Actualidad
Pequeño homenaje por Andrés ABERASTURI
En un congreso de médicos me pidieron que presentara una breve ponencia sobre lo que esperaba de los profesionales de la Sanidad no sólo el enfermo sino su entorno. Mi brevedad fue extrema y toda mi ponencia se limitó a dos palabras: «El milagro». Y creo que, en el fondo, es así a pequeña o gran escala. El objeto de trabajo al que se enfrentan cada día el conjunto de quienes componen la asistencia sanitaria, es la ruptura de lo natural, de lo esperable, de eso que apenas valoramos hasta que se quiebra leve o gravemente; trabajan contra el dolor, la impotencia, el miedo, la desesperación, el desconocimiento; trabajan frente a unos ojos que buscan el milagro, que lo exigen, que dan por hecho que el dolor no existe, ni la tragedia, ni la muerte y que para eso que les pasa de pronto y desbarata –en ocasiones brutal–ente– su confiada cotidianeidad, existe un remedio secreto que sólo el médico conoce. En situaciones más o menos graves, no buscamos científicos sino brujos, no queremos ver tras la bata blanca a un hombre o a una mujer sino a Dios.
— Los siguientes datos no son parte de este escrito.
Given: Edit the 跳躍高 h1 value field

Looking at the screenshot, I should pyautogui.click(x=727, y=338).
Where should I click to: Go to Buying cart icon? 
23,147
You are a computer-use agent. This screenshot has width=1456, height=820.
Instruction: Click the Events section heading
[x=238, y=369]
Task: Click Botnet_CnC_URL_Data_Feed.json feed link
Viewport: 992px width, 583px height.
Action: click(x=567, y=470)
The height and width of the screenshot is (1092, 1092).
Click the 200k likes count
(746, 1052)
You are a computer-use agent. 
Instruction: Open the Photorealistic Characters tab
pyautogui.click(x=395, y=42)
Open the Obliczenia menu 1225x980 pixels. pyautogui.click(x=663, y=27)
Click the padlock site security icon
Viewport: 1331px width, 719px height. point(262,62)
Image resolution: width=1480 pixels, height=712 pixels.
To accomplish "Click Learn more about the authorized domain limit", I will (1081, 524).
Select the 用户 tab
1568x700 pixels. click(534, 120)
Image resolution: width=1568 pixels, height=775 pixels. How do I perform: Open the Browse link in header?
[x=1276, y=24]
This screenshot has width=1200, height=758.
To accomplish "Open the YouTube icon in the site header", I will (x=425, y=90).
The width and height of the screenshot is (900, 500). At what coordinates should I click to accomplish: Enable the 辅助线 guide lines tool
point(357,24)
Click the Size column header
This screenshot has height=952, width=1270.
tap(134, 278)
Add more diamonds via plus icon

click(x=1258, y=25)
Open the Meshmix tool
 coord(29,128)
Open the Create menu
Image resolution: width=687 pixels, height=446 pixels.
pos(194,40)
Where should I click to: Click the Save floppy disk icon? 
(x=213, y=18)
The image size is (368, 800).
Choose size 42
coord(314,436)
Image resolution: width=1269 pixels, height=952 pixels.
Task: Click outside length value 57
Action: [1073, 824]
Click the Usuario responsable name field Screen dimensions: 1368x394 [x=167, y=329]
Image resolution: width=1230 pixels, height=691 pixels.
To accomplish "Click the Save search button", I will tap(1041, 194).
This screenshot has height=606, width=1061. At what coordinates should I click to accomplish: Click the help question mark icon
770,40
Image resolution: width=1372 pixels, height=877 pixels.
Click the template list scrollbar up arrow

Pero no es así. Y les cercamos –tramposos– de dos formas: pidiéndoles que nos aseguren la curación o exagerando la tragedia no porque la creamos sino con el único fin de que nos la desmientan. No son brujos ni dioses, mal que nos pese, sino seres humanos que saben mejor que nadie que en su mundo de constantes vitales jamás ganarán la última batalla, que están condenados siempre a perder la guerra por la vida. Y ésa es, precisamente, su inmensa grandeza.